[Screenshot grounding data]
[Start of Attachment]

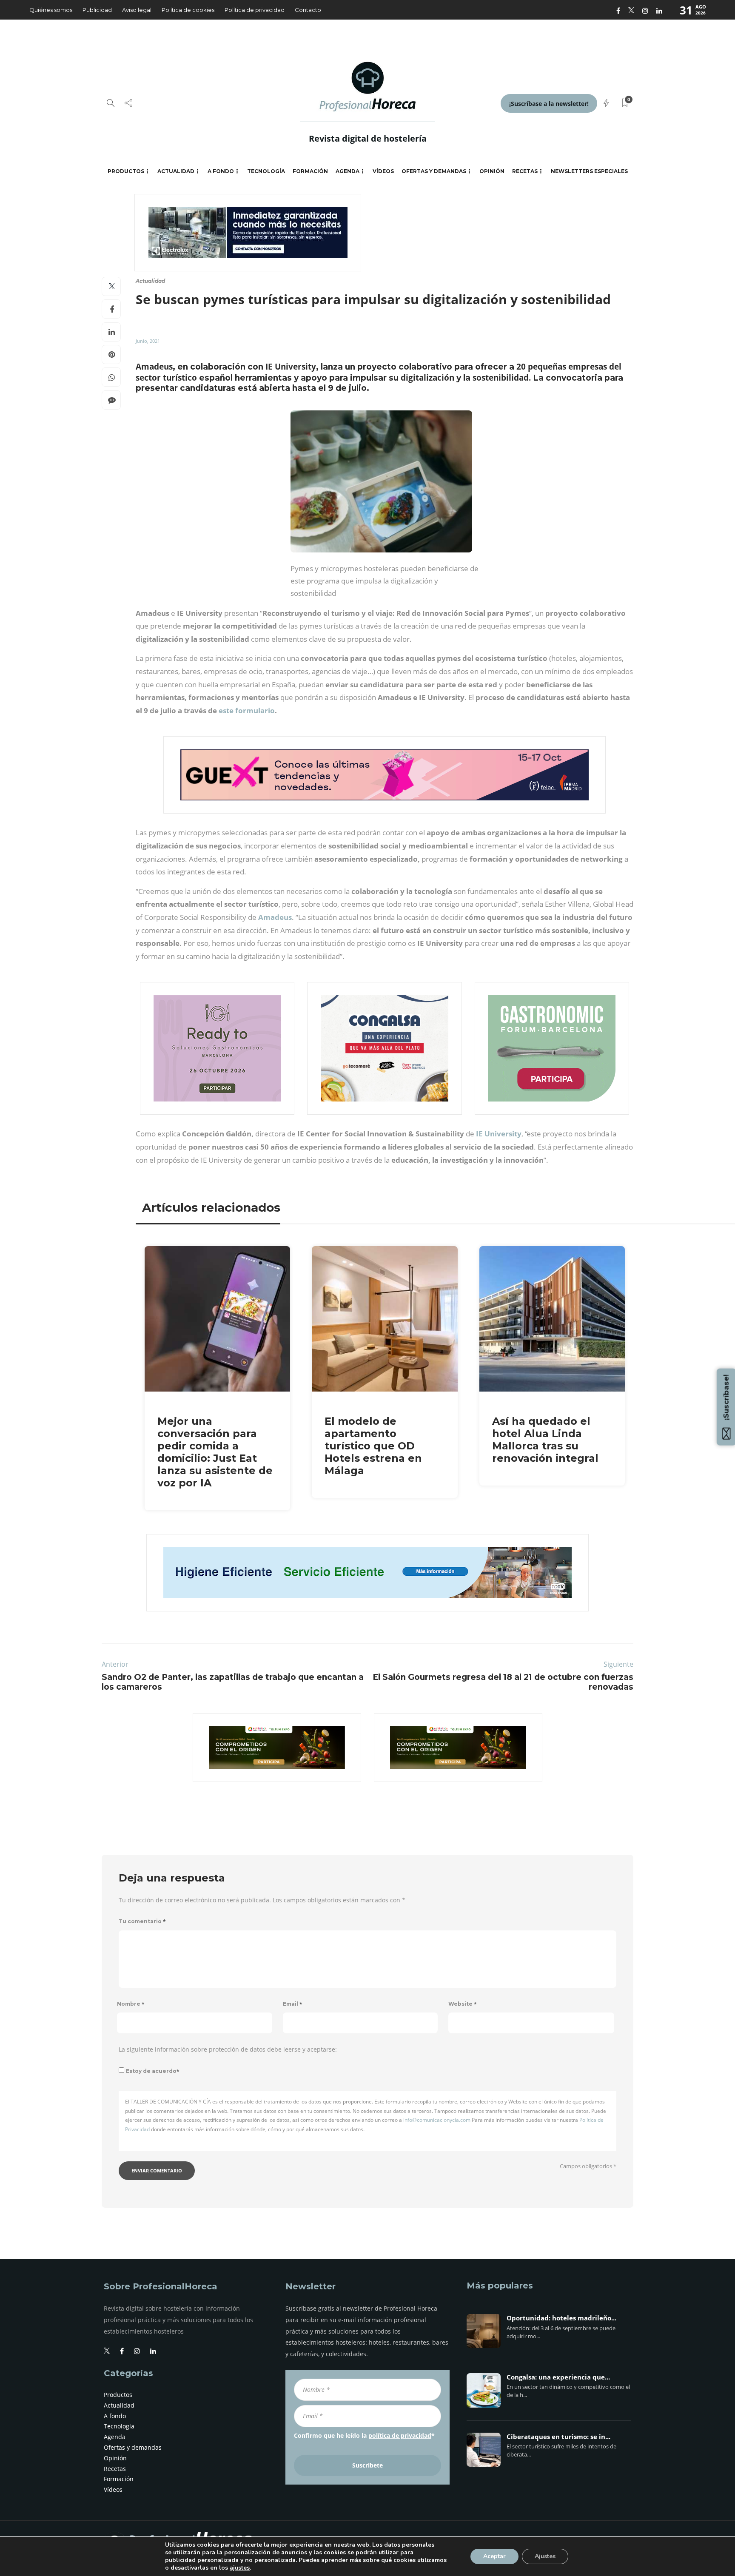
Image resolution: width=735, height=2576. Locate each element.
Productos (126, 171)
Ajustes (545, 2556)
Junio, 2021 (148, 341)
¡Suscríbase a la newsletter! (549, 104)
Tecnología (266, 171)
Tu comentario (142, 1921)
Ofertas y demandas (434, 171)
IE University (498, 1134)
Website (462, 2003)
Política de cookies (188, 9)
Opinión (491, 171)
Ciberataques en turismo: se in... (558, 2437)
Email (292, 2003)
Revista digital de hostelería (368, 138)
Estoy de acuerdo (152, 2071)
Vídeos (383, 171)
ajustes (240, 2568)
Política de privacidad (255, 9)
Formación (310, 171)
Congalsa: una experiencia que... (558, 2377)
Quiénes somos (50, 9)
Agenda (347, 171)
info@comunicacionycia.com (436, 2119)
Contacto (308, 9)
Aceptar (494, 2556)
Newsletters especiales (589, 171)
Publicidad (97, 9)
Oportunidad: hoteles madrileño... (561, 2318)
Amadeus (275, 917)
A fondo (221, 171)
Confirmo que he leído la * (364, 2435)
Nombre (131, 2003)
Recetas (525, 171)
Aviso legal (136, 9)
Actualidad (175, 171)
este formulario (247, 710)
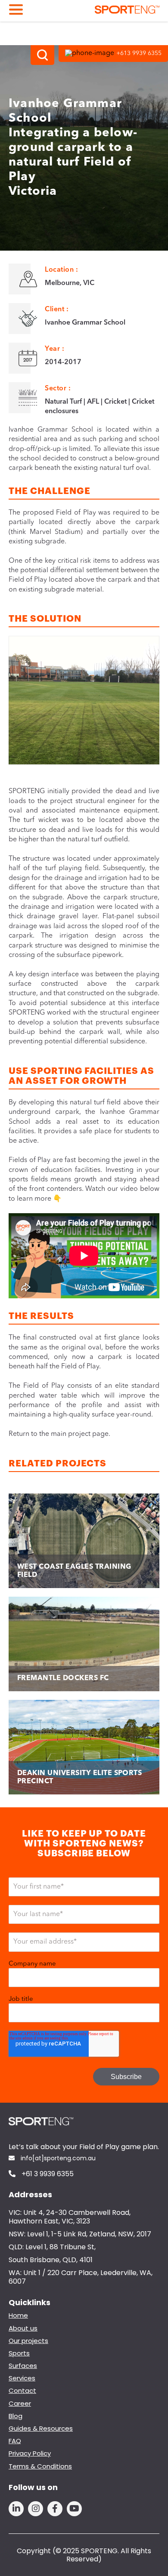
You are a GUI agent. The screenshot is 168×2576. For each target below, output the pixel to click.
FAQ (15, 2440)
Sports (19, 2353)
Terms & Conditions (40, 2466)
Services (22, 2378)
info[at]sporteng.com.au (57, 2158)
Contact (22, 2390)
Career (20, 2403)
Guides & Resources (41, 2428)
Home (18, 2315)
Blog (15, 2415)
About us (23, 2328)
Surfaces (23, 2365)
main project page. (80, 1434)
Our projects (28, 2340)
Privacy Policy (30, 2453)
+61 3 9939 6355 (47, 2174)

[End of Attachment]

- **TASK GOAL**
Repeat the data above starting at the line with "Guides & Resources (41, 2428)" and ending at its last line, exactly, with no other lines.

- **ANSWER SECTION**
Guides & Resources (41, 2428)
Home (18, 2315)
Blog (15, 2415)
About us (23, 2328)
Surfaces (23, 2365)
main project page. (80, 1434)
Our projects (28, 2340)
Privacy Policy (30, 2453)
+61 3 9939 6355 (47, 2174)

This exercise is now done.